Three months months after SoulCycle became a national conversation due to backlash against an investor’s fundraiser for President Donald Trump, the company’s CEO, Melanie Whelan, has resigned.

“We’d like to inform you that we recently reached a mutual agreement with our board in which Melanie will resign from her position as CEO and director effective today,” Adrienne Gemperle, SoulCycle’s chief people officer, wrote in an email to SoulCycle staff on November 26. Vox obtained the email from an employee at the boutique fitness studio. “Melanie will stay on in an advisory capacity to the company.”

“I’m deeply grateful for the opportunity to have led the SoulCycle team and brand over the past nearly eight years during a transformational time for this amazing community,” Whelan said in the email.

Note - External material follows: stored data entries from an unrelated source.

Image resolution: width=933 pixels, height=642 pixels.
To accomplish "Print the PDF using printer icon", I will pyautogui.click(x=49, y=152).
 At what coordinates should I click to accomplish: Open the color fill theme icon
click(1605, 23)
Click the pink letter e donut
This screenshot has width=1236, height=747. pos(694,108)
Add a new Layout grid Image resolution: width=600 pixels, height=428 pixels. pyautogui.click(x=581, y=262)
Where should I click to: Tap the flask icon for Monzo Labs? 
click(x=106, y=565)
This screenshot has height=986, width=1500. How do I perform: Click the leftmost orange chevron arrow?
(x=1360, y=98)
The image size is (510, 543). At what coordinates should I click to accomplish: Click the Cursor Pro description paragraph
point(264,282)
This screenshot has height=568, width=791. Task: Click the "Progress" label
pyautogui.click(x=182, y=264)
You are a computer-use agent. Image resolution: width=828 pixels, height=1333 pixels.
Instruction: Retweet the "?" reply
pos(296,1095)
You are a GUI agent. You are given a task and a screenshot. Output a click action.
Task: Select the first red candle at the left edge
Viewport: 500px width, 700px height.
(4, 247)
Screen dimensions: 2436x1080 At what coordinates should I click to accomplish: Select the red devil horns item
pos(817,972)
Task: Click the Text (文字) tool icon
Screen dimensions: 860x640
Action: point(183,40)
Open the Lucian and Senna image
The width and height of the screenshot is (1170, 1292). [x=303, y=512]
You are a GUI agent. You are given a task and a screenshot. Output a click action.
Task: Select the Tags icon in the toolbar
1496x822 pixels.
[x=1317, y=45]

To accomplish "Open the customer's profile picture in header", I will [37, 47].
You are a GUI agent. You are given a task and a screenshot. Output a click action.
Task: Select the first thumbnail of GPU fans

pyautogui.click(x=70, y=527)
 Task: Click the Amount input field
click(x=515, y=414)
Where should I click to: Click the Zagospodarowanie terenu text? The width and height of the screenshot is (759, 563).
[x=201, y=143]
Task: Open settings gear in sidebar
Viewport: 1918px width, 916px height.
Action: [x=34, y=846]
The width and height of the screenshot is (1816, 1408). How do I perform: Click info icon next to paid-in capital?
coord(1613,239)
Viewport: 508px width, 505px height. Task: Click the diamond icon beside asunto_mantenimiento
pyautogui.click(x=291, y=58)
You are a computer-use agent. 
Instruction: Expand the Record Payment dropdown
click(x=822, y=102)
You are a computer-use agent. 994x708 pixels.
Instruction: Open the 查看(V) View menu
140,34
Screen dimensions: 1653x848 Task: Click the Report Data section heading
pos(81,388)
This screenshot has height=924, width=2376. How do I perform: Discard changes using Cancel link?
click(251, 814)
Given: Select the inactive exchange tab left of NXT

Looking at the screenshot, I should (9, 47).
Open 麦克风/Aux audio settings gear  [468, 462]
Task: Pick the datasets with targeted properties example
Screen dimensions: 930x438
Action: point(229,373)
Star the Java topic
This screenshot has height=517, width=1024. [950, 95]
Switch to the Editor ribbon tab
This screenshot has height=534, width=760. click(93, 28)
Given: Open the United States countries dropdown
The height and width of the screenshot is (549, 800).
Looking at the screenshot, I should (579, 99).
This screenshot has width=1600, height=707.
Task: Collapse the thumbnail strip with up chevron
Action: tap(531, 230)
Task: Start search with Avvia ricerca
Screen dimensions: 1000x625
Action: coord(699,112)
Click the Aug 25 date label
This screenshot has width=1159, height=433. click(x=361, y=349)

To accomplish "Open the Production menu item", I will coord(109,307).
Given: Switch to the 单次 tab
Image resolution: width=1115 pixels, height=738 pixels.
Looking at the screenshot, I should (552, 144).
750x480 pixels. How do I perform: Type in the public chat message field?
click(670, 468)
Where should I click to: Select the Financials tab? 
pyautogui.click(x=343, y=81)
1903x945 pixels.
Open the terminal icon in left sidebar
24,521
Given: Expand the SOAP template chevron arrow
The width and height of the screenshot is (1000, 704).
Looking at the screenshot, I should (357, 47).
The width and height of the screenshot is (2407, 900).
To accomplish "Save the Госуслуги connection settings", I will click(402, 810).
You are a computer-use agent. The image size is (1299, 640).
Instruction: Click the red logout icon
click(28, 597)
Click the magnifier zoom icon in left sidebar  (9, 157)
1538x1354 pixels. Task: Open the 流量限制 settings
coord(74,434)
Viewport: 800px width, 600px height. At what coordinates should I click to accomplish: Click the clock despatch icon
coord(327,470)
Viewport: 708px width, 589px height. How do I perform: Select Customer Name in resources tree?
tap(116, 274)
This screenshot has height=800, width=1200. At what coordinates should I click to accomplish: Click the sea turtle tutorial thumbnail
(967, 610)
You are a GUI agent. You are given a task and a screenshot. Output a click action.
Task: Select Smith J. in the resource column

Whelan’s resignation comes months after SoulCycle made national news this summer, when investor Stephen Ross held a fundraiser for Trump in August. Celebrities like Chrissy Teigen and Billy Eichner, as well as SoulCycle riders and studio instructors alike, spoke out against the company’s ties to Ross, saying SoulCycle’s “all souls welcome” mantra is diametrically opposed to Trump’s track record of hateful and racist rhetoric.

Recode’s Rami Molla reported in September that data company Earnest Research scraped SoulCycle data and found that the fitness studio faced consistent declines in attendance of 6.5 percent to 7 percent at US studios in the weeks after the fundraiser made national news.

SoulCycle confirmed Whelan’s resignation to Vox, and according to the email sent out, Sunder Reddy, SoulCycle’s chief financial officer, will assume the role of interim CEO as the company searches for Whelan’s replacement.